[whatwg] How to handle multitrack media resources in HTML

Mon Apr 11 08:19:23 PDT 2011

On Apr 8, 2011, at 8:54 AM, Ian Hickson wrote:

>> *) Discoverability is indeed an issue, but this can be fixed by defining 
>> a common track API for signalling and enabling/disabling tracks:
>> 
>> {{{
>> interface Track {
>>  readonly attribute DOMString kind;
>>  readonly attribute DOMString label;
>>  readonly attribute DOMString language;
>> 
>>  const unsigned short OFF = 0;
>>  const unsigned short HIDDEN = 1;
>>  const unsigned short SHOWING = 2;
>>  attribute unsigned short mode;
>> };
>> 
>> interface HTMLMediaElement : HTMLElement {
>>  [...]
>>  readonly attribute Track[] tracks;
>> };
>> }}}
> 
> There's a big difference between text tracks, audio tracks, and video 
> tracks. While it makes sense, for instance, to have text tracks enabled 
> but not showing, it makes no sense to do that with audio tracks. 

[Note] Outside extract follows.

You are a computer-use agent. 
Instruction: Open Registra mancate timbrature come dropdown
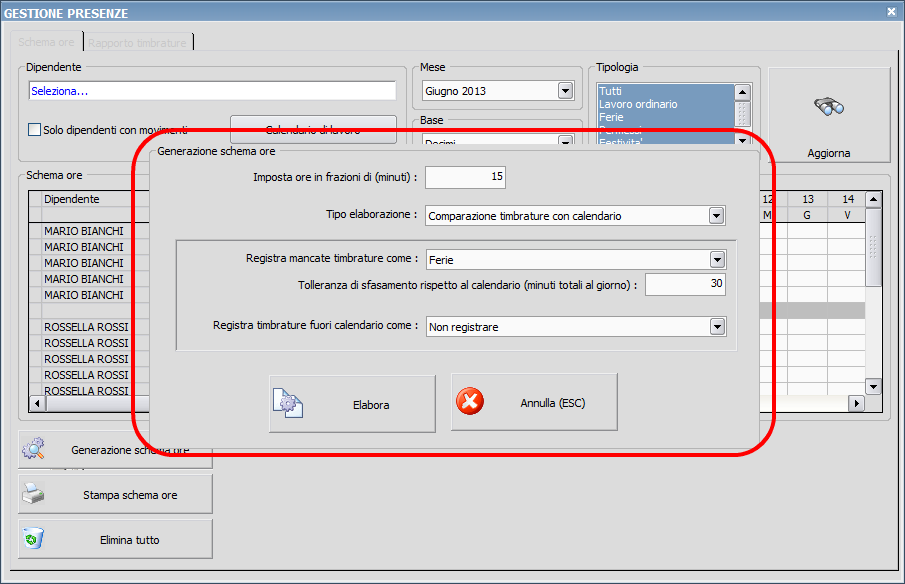[716, 259]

Audio and video tracks require more data, hence it's less preferred to allow them being  enabled but not showing. If data wasn't an issue, it would be great if this were possible; it'd allow instant switching between multiple audio dubs, or camera angles. 

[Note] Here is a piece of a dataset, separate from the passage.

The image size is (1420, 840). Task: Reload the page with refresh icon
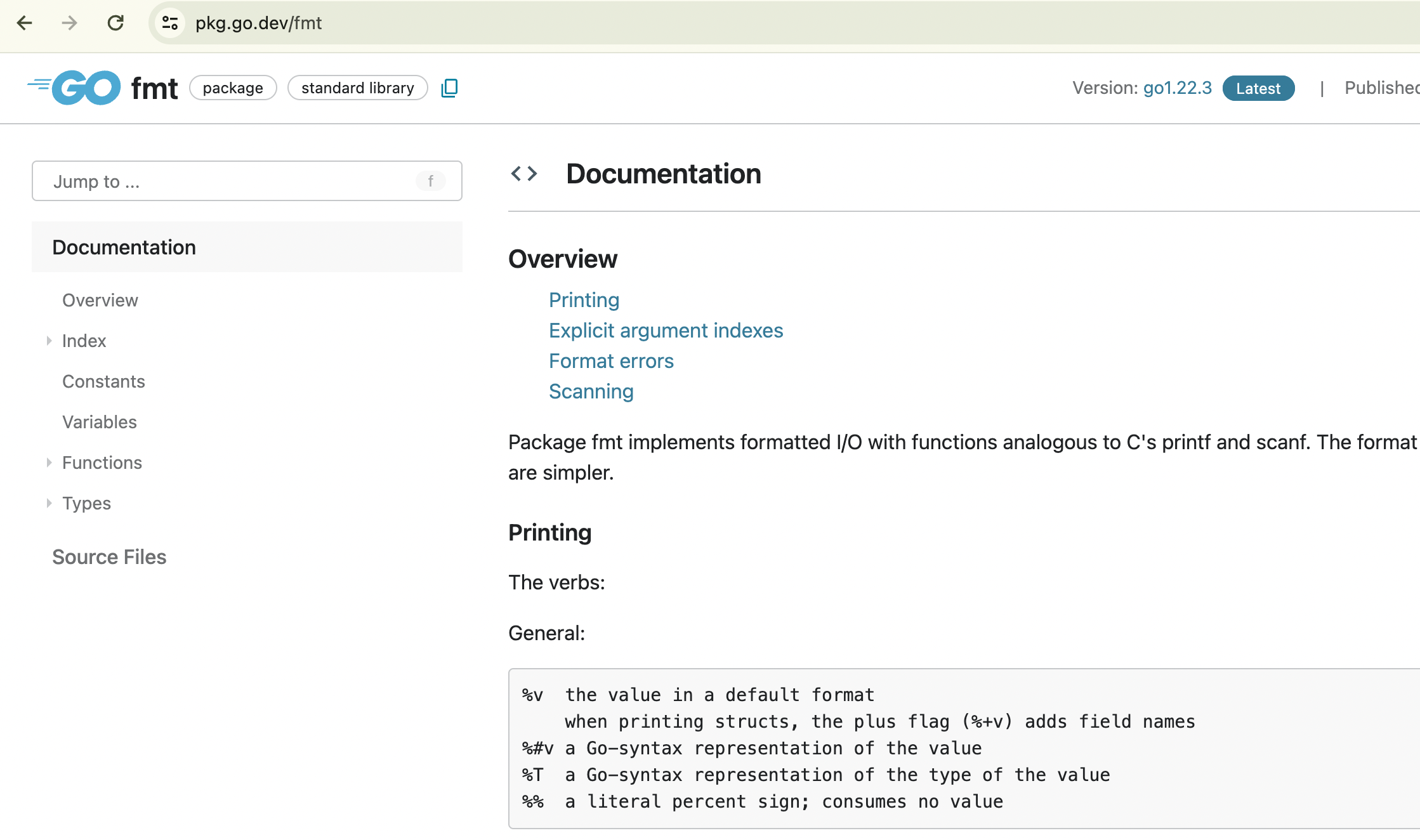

In terms of the data model, I don't believe there's major differences between audio, text or video tracks. They all exist at the same level - one down from the main presentation layer. Toggling versus layering can be an option for all three kinds of tracks.

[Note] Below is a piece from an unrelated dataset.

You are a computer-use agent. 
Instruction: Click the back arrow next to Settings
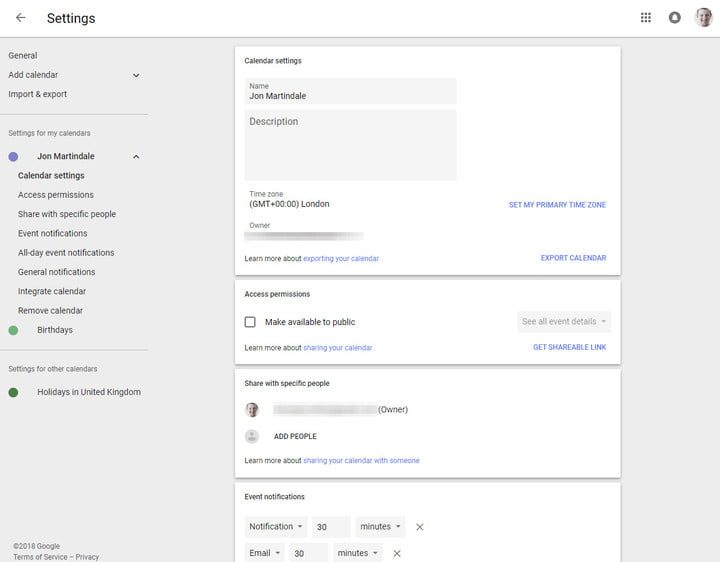click(20, 18)
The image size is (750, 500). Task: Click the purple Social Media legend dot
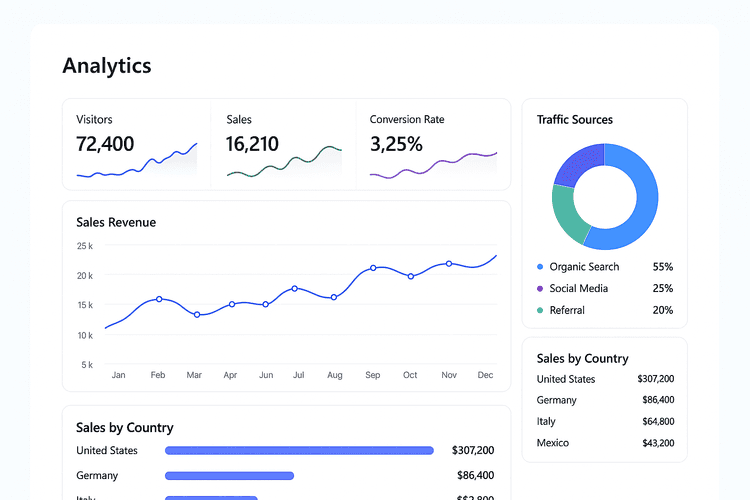point(540,289)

For example, multiple video tracks can be mixed together in one media element's display. Think about PiP, perspective side by side  (Stevenote style) or a 3D grid (group chat, like Skype). Perhaps this should be supported instead of relying upon multiple video elements, manual positioning and APIs to knit things together. One would loose in terms of flexibility, but gain in terms of API complexity (it's still one "video") and ease of implementation for HTML developers.

- Jeroen